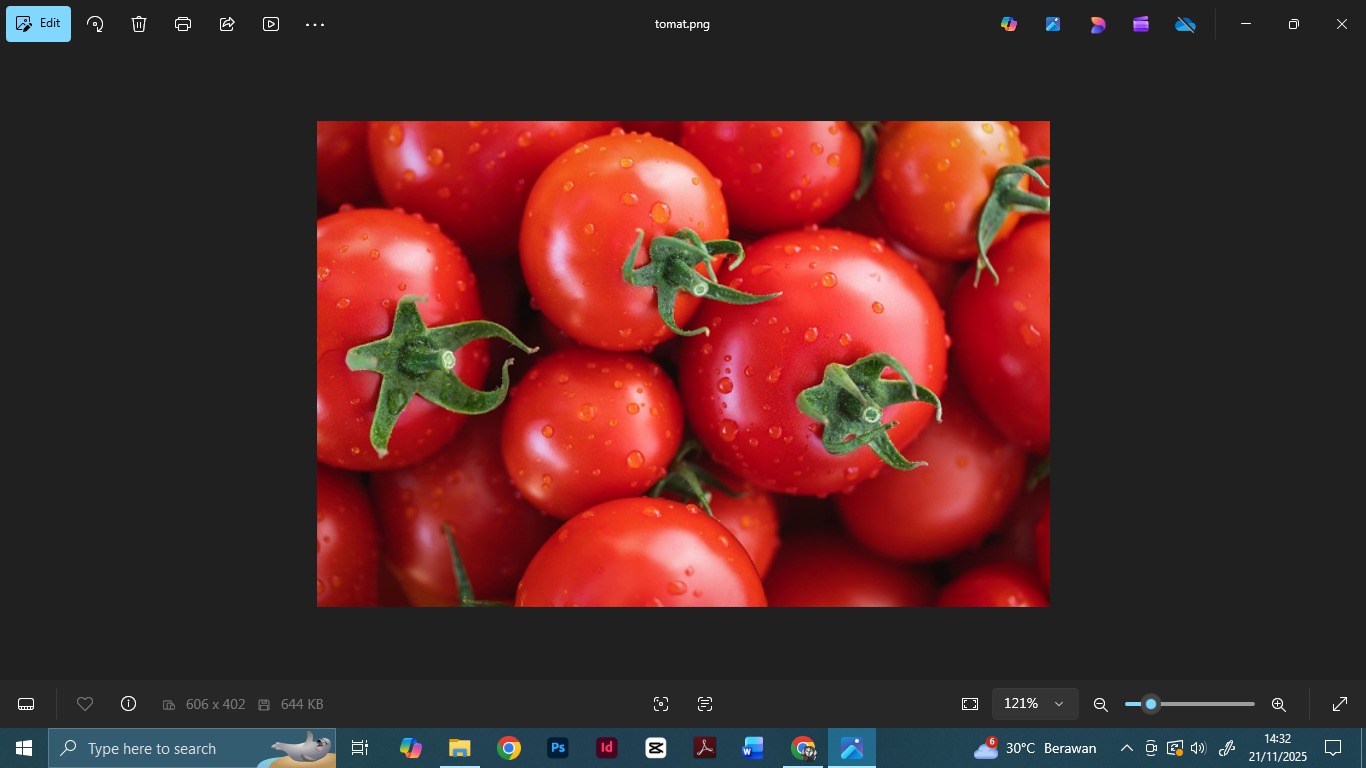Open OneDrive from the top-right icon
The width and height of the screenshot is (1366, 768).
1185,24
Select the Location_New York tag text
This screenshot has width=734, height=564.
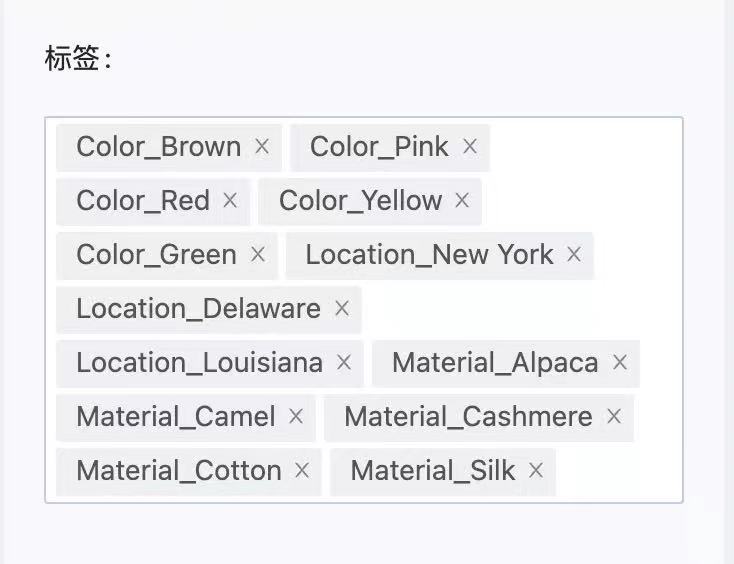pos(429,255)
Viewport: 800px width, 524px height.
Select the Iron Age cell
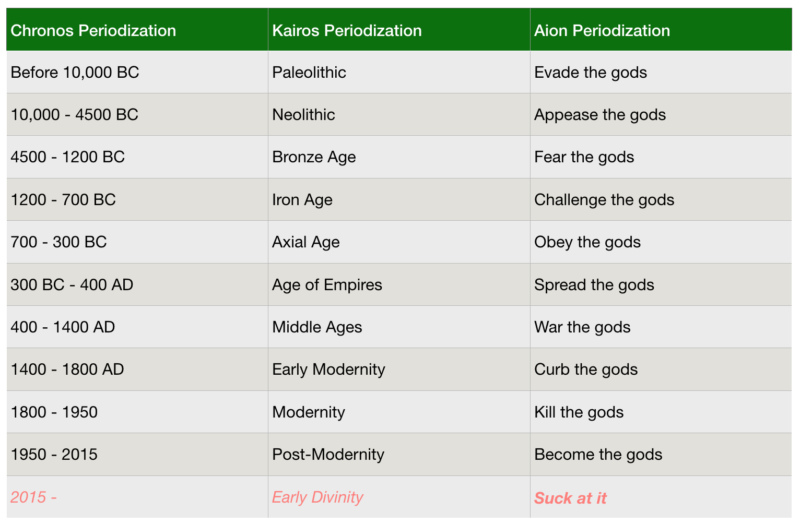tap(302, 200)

----

WHAT THIS TASK INVOLVES:
Copy out every line of the material above word for word, but leave out the pictures.

EXERCISE RESPONSE:
Open OneDrive from the top-right icon
The width and height of the screenshot is (1366, 768).
1185,24
Select the Location_New York tag text
This screenshot has width=734, height=564.
pos(429,255)
Viewport: 800px width, 524px height.
Select the Iron Age cell
tap(302, 200)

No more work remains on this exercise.